[Data excerpts]

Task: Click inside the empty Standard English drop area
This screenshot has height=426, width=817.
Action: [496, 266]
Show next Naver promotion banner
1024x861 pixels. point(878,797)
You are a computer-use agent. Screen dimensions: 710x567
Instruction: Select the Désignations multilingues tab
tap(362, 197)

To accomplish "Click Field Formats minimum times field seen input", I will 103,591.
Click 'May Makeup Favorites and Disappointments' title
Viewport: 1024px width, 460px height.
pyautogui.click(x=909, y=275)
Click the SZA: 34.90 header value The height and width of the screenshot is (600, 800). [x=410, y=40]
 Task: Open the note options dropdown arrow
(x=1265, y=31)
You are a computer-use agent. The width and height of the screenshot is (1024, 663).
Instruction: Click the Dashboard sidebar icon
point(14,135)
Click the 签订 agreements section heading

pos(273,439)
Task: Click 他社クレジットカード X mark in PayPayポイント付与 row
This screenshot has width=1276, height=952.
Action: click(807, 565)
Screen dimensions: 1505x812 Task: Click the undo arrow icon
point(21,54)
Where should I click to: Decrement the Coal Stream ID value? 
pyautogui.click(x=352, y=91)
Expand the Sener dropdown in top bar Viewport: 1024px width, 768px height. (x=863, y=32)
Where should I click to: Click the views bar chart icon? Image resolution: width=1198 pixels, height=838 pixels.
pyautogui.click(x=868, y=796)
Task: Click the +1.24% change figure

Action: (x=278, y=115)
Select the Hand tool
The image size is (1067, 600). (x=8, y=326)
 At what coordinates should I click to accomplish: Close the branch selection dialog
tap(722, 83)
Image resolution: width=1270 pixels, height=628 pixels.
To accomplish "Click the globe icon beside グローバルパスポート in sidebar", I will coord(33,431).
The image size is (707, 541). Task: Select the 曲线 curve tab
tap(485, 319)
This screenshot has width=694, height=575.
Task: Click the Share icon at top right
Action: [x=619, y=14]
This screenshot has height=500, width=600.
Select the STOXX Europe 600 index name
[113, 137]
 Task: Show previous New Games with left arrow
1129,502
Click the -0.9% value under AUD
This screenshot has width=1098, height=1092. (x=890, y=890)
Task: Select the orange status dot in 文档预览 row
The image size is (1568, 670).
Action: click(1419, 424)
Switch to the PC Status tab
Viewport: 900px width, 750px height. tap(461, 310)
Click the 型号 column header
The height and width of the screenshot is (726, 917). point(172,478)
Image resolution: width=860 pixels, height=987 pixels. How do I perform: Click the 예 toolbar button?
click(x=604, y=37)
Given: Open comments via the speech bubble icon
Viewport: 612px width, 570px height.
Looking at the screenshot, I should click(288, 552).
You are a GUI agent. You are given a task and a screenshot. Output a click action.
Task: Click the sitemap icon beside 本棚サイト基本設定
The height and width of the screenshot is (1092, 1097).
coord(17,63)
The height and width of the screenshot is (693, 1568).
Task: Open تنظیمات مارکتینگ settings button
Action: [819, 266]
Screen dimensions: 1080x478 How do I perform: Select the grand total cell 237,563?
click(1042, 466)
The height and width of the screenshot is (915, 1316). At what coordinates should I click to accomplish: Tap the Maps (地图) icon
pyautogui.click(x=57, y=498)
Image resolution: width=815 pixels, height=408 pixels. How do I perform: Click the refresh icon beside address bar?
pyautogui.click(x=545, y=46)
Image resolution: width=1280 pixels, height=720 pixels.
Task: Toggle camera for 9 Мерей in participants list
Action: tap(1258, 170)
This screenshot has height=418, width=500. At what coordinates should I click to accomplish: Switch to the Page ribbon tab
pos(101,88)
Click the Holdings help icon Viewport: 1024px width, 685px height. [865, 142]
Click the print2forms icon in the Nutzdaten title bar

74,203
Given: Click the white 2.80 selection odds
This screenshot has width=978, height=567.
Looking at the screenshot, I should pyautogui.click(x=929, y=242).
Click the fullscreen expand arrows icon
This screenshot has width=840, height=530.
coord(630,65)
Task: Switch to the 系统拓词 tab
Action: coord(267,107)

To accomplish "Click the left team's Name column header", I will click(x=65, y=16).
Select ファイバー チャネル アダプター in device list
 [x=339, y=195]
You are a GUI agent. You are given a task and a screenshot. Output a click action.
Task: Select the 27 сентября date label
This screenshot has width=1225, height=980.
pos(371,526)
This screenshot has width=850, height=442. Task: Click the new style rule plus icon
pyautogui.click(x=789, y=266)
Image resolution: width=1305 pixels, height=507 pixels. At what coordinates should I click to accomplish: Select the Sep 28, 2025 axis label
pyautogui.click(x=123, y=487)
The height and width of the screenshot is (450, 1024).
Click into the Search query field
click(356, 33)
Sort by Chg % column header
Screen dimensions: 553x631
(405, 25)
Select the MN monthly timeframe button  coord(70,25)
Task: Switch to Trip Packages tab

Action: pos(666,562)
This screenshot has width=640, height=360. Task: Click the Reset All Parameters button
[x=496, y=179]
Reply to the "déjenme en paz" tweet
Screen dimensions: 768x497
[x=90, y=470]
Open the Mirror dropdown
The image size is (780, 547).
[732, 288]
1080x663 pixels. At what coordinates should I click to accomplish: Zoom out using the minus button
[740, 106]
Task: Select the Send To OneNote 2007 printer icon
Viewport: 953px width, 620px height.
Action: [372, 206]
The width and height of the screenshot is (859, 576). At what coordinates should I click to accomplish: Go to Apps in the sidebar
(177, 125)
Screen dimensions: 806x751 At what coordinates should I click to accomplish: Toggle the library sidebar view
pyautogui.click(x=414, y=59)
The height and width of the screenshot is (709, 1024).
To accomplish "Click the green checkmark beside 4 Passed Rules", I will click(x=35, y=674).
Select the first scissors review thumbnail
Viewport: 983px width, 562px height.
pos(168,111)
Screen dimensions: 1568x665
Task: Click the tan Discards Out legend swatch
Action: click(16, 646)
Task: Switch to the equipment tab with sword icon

[Task]
Scan the data, and report each line that uses the word "agent".

[Written answer]
You are a computer-use agent. Screen dimensions: 710x567
You are a computer-use agent. The width and height of the screenshot is (1024, 663).
You are a GUI agent. You are given a task and a screenshot. Output a click action.
You are a GUI agent. You are given a task and a screenshot. Output a click action.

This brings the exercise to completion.